2. A nurse is evaluating the effectiveness of teaching regarding care of a child with minimal change nephrotic syndrome (MCNS) that is in remission after the administration of prednisone. The nurse realizes further teaching is required if the parents state what?
- A. We will keep our child away from anyone who is ill.
- B. We will be sure to administer the prednisone as ordered.
- C. We will encourage our child to eat a balanced diet, but we will watch his salt intake.
- D. We understand our child will not be able to attend school, so we will arrange for homeschooling.
Correct answer: D
Rationale: Children with MCNS who are in remission can usually attend school and participate in normal activities with precautions to avoid infections. Home schooling may not be necessary, and this indicates a misunderstanding of the condition's management.
3. Which sign is indicative of developmental dysplasia of the hip in infants?
- A. Ortolani sign
- B. Romberg sign
- C. Trendelenburg sign
- D. Gower's sign
Correct answer: A
Rationale: The Ortolani sign is a specific maneuver used during physical examination to detect hip instability or dislocation in infants. A positive Ortolani sign, where the hip is felt to slip back into the socket, is indicative of developmental dysplasia of the hip, a condition that can lead to long-term disability if not treated early. Romberg sign is used to assess sensory ataxia, Trendelenburg sign indicates weakness of the hip abductor muscles, and Gower's sign is seen in children with proximal muscle weakness climbing up their own body from a supine position due to conditions like muscular dystrophy.
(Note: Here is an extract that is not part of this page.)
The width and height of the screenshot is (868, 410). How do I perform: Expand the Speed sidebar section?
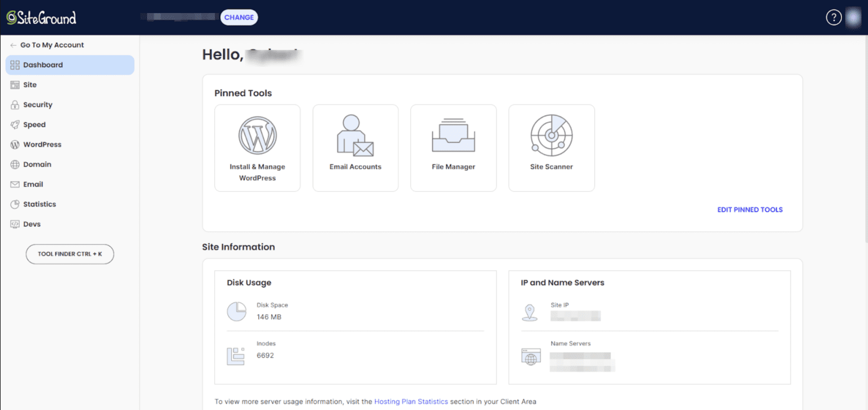pyautogui.click(x=34, y=124)
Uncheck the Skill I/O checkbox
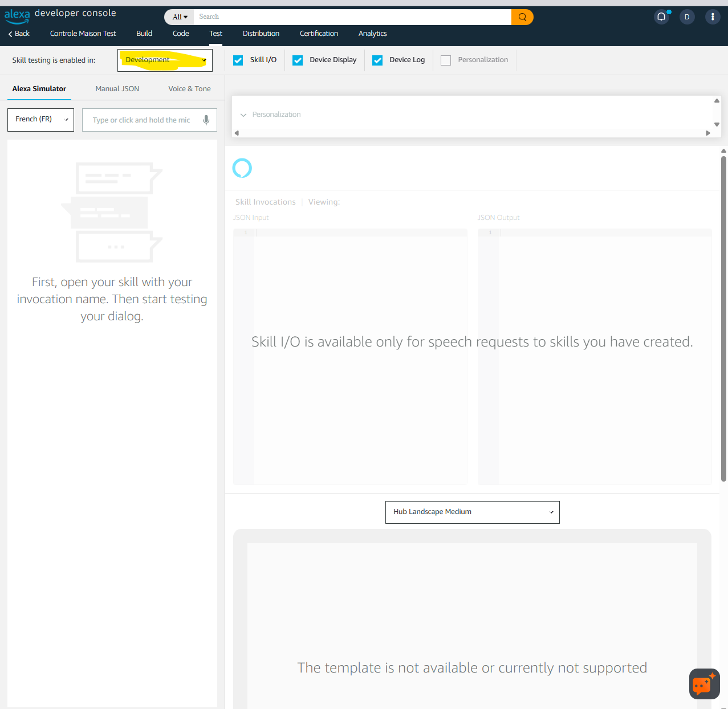Viewport: 728px width, 709px height. click(x=238, y=60)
4. The nurse is teaching parents guidelines for feeding their 8-month-old infant with failure to thrive (FTT). Which statement by the parents indicates a need for further teaching?
- A. We will continue to use the 24-kcal/oz formula.
- B. We will be sure to follow the formula preparation instructions.
- C. We will be sure to give our infant at least 8 oz of juice every day.
- D. We will be sure to feed our infant according to the written schedule.
Correct answer: C
Rationale: Providing 8 oz of juice daily is excessive for an 8-month-old infant and can displace other nutrient-rich foods or formulas that are necessary for growth, especially in an infant with FTT.
5. The parents of a 12-month-old child ask the nurse if the child can eat hot dogs as do their other children. The nurse’s reply should be based on what?
- A. The child is too young to digest hot dogs.
- B. The child is too young to eat hot dogs safely.
- C. Hot dogs must be sliced into sections to prevent aspiration.
- D. Hot dogs must be cut into small, irregular pieces to prevent aspiration.
Correct answer: D
Rationale: Cutting hot dogs into small, irregular pieces reduces the risk of aspiration, which is a significant choking hazard for young children.